- [Requirements]:
Copy out the data verbatim, everything from the line containing "Open the Calendar tool icon" down to the line containing "tap(711, 140)", with both of those lines included.
--------------------------------
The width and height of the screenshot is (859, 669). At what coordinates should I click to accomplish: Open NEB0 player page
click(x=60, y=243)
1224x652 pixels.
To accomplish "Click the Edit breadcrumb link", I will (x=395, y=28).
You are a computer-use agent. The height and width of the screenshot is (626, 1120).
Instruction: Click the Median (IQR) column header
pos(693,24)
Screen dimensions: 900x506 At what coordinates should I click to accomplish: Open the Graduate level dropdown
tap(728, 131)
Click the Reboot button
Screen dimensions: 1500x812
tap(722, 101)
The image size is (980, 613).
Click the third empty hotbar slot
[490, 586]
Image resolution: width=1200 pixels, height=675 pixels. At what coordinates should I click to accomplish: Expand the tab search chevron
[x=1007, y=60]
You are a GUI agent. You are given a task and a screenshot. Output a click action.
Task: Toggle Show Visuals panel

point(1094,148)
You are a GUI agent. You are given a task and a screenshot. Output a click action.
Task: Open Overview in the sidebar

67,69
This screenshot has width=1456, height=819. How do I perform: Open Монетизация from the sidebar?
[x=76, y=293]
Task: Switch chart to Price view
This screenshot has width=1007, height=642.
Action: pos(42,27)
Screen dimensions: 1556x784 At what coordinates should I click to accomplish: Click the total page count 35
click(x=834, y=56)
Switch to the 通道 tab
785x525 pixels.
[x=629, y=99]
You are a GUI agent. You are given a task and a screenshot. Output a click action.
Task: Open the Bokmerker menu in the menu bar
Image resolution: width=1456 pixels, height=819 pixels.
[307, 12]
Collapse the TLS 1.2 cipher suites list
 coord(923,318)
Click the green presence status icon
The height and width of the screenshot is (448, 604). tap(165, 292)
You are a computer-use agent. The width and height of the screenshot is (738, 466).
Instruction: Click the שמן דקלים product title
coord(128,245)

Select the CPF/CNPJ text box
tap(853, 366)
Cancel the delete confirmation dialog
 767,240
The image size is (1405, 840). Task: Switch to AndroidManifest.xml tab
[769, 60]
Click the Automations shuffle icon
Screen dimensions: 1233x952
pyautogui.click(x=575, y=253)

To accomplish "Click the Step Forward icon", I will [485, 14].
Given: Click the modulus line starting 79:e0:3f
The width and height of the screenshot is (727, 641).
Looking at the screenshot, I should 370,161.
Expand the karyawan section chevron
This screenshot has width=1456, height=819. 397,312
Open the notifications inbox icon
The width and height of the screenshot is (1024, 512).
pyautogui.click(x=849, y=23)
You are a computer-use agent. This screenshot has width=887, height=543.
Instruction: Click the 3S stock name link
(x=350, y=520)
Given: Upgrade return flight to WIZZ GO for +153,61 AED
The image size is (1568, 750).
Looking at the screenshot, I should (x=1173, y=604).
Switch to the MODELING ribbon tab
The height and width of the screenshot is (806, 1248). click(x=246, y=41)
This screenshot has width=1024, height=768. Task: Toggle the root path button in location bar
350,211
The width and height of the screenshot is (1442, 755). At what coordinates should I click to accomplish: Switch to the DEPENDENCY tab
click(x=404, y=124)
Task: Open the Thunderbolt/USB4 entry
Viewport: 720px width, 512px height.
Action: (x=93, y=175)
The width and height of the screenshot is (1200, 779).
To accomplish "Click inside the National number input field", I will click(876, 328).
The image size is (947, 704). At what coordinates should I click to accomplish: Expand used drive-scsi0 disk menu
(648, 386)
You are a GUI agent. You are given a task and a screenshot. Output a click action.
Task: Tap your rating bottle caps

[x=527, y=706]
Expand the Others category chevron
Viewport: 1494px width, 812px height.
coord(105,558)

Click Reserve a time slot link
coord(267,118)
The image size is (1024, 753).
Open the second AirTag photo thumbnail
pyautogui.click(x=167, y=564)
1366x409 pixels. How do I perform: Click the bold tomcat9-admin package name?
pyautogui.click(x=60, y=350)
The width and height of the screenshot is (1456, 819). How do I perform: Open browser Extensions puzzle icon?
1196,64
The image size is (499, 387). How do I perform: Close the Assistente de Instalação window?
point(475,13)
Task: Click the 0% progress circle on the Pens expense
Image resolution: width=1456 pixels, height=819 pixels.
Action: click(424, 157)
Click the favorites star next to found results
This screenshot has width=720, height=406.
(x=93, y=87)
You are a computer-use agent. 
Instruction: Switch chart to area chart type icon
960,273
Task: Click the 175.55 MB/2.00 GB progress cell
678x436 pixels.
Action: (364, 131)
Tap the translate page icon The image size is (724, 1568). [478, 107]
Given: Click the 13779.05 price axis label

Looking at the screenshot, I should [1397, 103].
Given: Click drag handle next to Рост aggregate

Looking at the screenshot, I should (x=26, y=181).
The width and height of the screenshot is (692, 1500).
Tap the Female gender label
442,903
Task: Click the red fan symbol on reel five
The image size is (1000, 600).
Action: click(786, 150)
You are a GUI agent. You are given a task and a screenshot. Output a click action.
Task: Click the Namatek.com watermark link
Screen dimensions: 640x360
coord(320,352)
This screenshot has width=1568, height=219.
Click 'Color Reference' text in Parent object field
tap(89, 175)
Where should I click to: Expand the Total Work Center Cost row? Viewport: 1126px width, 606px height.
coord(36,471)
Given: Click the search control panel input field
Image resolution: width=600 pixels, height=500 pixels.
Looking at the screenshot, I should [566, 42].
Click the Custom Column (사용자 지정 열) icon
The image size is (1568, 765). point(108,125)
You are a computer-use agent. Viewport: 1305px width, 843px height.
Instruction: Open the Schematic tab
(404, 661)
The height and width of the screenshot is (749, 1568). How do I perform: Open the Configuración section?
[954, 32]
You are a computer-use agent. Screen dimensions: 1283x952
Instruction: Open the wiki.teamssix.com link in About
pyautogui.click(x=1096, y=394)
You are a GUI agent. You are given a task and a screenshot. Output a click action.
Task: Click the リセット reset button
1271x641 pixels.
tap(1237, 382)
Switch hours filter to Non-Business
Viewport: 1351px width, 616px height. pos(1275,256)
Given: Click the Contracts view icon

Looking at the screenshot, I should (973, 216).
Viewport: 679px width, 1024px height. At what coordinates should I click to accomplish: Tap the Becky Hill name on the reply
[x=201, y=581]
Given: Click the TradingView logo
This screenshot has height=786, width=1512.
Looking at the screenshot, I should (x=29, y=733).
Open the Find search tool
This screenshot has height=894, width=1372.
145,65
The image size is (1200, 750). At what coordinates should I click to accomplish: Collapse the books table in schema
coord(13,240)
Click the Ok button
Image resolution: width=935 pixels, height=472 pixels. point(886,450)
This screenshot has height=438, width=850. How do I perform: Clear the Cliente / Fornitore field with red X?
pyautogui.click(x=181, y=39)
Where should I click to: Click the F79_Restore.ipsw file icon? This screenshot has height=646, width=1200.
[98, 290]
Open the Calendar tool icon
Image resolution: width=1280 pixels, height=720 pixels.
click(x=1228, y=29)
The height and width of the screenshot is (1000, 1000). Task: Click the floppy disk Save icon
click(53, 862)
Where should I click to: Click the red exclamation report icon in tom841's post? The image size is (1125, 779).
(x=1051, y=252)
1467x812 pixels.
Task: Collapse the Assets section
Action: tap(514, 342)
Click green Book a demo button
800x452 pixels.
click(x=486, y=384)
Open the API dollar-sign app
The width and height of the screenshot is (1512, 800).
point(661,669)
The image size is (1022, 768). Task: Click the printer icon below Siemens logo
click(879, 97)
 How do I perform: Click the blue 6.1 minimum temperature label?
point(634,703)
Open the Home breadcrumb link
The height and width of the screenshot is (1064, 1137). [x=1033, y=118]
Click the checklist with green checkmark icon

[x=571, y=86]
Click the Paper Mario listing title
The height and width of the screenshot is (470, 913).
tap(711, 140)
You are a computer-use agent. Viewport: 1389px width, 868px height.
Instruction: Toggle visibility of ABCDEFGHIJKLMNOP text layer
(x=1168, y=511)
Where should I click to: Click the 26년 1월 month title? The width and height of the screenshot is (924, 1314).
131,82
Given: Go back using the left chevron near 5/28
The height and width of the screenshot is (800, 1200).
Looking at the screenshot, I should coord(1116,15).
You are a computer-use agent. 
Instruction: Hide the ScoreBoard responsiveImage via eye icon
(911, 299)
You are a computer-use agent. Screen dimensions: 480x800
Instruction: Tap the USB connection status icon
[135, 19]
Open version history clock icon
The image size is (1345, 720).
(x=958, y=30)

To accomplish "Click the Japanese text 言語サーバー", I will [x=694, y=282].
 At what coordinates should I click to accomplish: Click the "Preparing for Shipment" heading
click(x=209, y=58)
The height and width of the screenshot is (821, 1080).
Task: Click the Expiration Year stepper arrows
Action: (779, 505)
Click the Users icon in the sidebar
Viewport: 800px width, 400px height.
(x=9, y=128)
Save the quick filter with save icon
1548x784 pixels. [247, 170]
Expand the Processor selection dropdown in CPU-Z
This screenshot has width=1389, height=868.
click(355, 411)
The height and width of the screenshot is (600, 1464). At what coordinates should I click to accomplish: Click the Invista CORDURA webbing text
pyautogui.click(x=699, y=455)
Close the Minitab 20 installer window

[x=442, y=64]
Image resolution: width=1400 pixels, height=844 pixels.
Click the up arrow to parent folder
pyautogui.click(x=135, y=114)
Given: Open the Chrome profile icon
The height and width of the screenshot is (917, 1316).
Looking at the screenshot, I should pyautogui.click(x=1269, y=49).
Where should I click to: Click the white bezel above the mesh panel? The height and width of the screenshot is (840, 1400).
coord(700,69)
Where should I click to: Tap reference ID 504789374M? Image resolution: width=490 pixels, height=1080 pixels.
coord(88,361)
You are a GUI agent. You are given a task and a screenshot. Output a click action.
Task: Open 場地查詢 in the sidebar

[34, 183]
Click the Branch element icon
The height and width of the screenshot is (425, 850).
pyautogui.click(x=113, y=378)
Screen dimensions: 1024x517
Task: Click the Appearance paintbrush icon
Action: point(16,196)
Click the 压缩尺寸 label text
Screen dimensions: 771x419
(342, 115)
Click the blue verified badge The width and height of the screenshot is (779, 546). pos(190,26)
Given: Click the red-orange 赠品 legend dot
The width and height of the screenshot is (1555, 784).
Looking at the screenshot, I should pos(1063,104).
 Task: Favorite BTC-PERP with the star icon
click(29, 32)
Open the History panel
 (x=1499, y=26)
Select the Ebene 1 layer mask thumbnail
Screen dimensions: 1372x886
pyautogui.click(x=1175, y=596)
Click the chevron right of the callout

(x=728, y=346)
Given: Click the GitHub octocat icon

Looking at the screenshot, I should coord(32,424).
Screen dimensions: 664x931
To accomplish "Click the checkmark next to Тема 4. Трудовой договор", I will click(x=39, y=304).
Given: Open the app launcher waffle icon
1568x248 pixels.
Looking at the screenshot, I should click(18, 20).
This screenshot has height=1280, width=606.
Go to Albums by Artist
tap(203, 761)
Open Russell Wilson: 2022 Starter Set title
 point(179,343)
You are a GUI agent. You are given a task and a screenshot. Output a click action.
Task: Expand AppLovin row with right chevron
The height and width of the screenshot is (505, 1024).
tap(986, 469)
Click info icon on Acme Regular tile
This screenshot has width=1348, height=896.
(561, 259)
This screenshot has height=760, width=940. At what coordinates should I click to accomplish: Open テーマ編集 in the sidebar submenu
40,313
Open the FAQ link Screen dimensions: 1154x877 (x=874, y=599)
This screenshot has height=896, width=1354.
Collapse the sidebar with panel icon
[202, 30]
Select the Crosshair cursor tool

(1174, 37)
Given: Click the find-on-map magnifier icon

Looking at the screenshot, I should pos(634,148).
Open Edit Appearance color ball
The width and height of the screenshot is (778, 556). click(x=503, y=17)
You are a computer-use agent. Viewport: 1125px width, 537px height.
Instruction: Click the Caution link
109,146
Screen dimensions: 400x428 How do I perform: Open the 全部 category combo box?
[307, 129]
--------------------------------
- [Solution]:
Open the Calendar tool icon
Image resolution: width=1280 pixels, height=720 pixels.
click(x=1228, y=29)
The height and width of the screenshot is (1000, 1000). Task: Click the floppy disk Save icon
click(53, 862)
Where should I click to: Click the red exclamation report icon in tom841's post? The image size is (1125, 779).
(x=1051, y=252)
1467x812 pixels.
Task: Collapse the Assets section
Action: tap(514, 342)
Click green Book a demo button
800x452 pixels.
click(x=486, y=384)
Open the API dollar-sign app
The width and height of the screenshot is (1512, 800).
point(661,669)
The image size is (1022, 768). Task: Click the printer icon below Siemens logo
click(879, 97)
 How do I perform: Click the blue 6.1 minimum temperature label?
point(634,703)
Open the Home breadcrumb link
The height and width of the screenshot is (1064, 1137). [x=1033, y=118]
Click the checklist with green checkmark icon

[x=571, y=86]
Click the Paper Mario listing title
The height and width of the screenshot is (470, 913).
tap(711, 140)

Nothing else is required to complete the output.